Face à la menace croissante que représente l’antibiorésistance, de nombreuses initiatives ont été mises en place aux niveaux national et européen afin de promouvoir un usage raisonné des antibiotiques, renforcer la surveillance des bactéries résistantes, soutenir la recherche et développer de nouvelles stratégies thérapeutiques. À l’échelle européenne, des programmes collaboratifs favorisent le partage de données, l’innovation et la coordination des efforts de recherche. En France, plusieurs plans d’action successifs ont été déployés pour sensibiliser les professionnels de santé et le grand public, en plus de projets plus ciblés.
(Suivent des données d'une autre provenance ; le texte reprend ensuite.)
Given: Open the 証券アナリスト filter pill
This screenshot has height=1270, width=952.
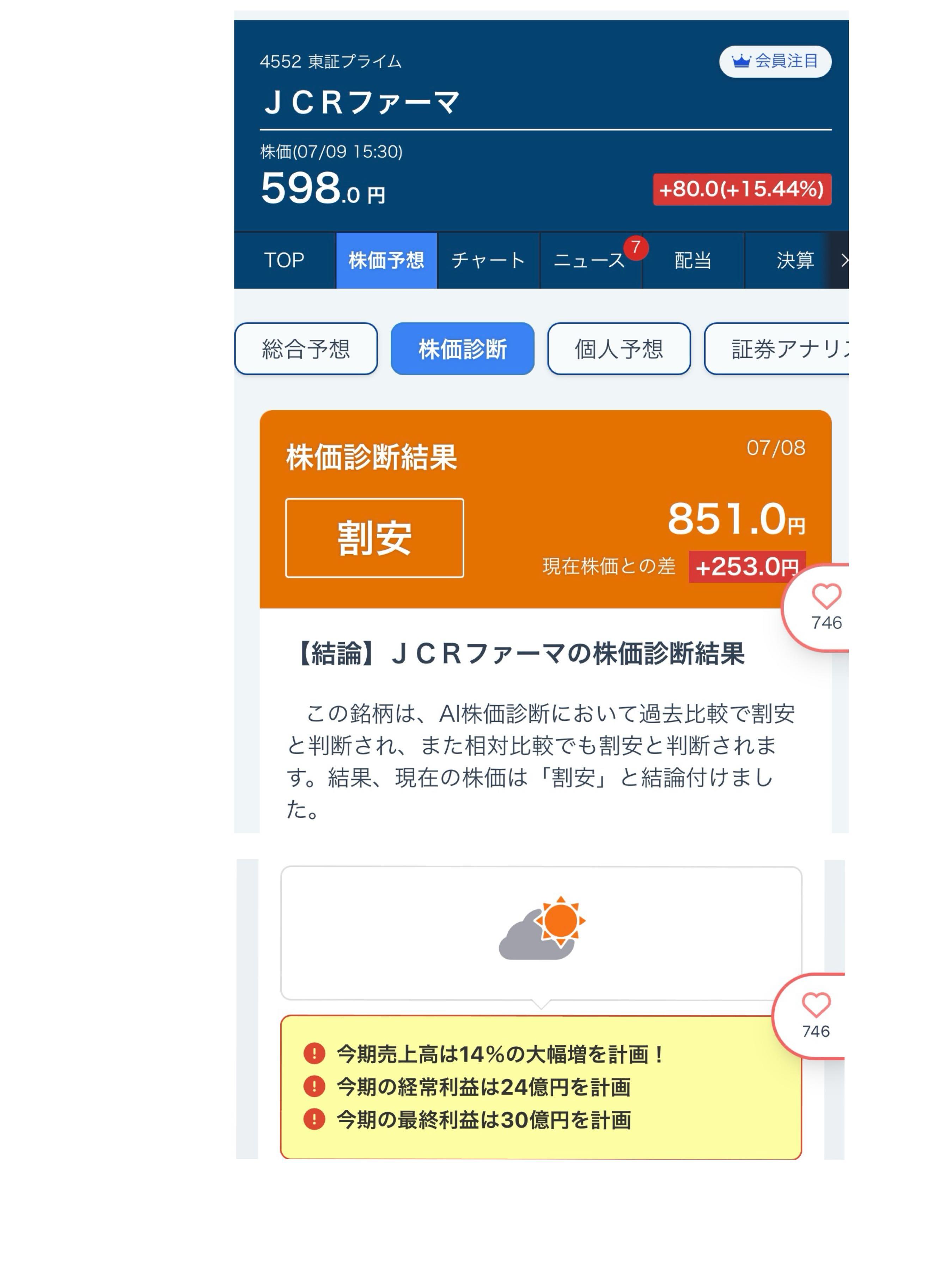Looking at the screenshot, I should point(776,349).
Parmi ces initiatives figure notamment PROMISE, rassemblant des acteurs académiques et institutionnels afin de renforcer les synergies entre projets, accélérer la production de connaissances et contribuer à la lutte contre ce fléau majeur.
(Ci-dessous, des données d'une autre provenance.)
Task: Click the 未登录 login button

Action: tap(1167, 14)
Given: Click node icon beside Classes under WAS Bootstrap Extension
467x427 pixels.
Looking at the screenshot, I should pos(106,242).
Un nouvel article vient de paraître et dresse un état des lieux de ces initiatives nationales et européennes mises en œuvre pour lutter contre l’antibiorésistance dans une dynamique « une seule santé » : PROMISE y est notamment mis en avant. Cette publication souligne les efforts de structuration en matière de gouvernance, de coordination interétatique ou territoriale, ainsi que de surveillance et de recherche.
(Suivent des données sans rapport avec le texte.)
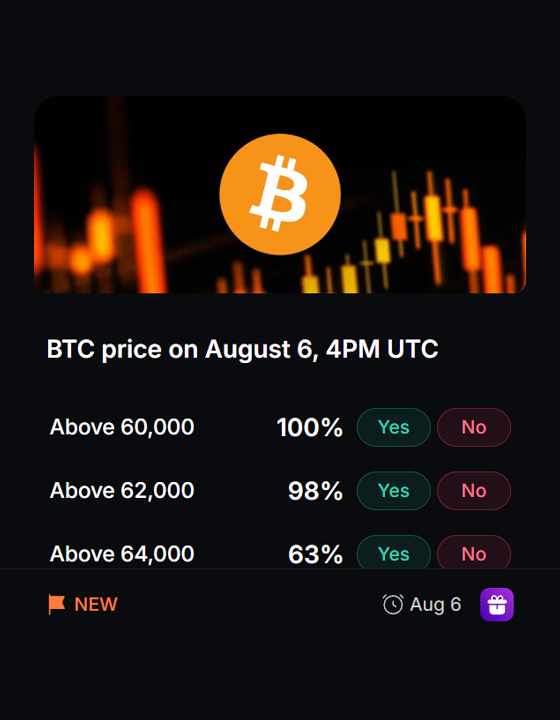This screenshot has height=720, width=560.
Task: Click the 98% probability value
Action: pos(315,491)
- Découvrir l’article « Antibiotiques : l’ascension de la résistance… la France et l’UE contre-attaquent ! » – médecine/sciences
Ces efforts démontrent l’engagement de l’Union Européenne et de la France. Pourtant, les acquis restent fragiles dans un contexte international et national où les priorités politiques évoluent rapidement. Pour préserver ce bien commun, il est crucial de maintenir l’engagement politique, les financements et la coopération internationale face à cette crise majeure.